§ **TRY IT**
From the listing below, copy each line that contains the word "agent".

§ **SUPPLIED MATERIAL**

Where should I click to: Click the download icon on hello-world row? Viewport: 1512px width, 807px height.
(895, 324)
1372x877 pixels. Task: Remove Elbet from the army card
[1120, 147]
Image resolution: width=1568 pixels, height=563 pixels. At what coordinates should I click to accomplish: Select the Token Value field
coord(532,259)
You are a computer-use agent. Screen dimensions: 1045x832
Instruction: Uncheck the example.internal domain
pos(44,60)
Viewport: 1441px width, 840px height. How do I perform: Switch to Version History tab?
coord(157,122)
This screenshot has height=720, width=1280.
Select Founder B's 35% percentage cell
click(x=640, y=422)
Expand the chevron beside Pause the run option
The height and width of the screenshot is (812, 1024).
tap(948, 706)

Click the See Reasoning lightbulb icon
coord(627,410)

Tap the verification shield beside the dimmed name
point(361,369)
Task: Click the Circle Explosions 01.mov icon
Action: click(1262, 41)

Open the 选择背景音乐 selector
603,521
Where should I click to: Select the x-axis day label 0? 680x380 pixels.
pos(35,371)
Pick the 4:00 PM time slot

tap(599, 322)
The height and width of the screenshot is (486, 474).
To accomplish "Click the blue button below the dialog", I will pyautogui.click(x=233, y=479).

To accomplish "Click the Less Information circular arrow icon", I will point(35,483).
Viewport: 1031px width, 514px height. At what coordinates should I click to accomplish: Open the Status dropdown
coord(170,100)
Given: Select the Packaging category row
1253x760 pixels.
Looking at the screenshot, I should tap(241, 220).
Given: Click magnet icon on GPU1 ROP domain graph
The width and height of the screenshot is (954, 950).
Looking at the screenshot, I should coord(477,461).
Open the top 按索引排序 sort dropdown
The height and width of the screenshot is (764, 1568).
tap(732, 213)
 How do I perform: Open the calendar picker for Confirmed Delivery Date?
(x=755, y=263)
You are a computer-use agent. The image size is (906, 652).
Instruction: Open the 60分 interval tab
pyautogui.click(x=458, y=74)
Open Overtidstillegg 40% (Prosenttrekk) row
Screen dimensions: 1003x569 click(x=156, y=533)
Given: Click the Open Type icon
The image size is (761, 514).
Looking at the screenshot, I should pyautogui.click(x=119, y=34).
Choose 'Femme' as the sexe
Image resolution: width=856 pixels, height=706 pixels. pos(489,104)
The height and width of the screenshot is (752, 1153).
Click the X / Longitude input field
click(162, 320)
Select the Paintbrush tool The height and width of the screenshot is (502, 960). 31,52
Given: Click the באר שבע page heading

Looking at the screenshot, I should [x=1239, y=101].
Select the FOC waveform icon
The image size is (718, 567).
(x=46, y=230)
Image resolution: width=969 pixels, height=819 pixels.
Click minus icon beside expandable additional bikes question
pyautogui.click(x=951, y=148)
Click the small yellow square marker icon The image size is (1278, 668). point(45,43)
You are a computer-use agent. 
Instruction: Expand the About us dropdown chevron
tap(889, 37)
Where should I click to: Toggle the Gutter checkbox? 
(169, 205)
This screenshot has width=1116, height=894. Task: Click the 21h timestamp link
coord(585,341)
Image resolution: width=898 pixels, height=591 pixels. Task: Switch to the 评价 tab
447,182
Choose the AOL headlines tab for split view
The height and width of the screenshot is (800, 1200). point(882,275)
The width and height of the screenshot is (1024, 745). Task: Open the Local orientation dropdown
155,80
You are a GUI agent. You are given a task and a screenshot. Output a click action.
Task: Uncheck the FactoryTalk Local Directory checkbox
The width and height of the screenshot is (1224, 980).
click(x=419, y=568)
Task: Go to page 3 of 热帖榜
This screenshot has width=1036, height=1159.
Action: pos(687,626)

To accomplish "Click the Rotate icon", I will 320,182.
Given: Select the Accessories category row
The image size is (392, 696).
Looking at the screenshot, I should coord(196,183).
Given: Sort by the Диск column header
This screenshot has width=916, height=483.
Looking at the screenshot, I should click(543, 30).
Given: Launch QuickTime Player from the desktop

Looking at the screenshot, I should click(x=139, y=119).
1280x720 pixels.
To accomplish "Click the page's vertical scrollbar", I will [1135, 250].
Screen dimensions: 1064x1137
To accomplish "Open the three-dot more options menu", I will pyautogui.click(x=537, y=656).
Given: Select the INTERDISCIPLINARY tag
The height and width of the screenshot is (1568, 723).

§ **TASK SOLUTION**
You are a computer-use agent. Screen dimensions: 1045x832
You are a computer-use agent. The image size is (906, 652).
You are a computer-use agent. 
You are a GUI agent. You are given a task and a screenshot. Output a click action.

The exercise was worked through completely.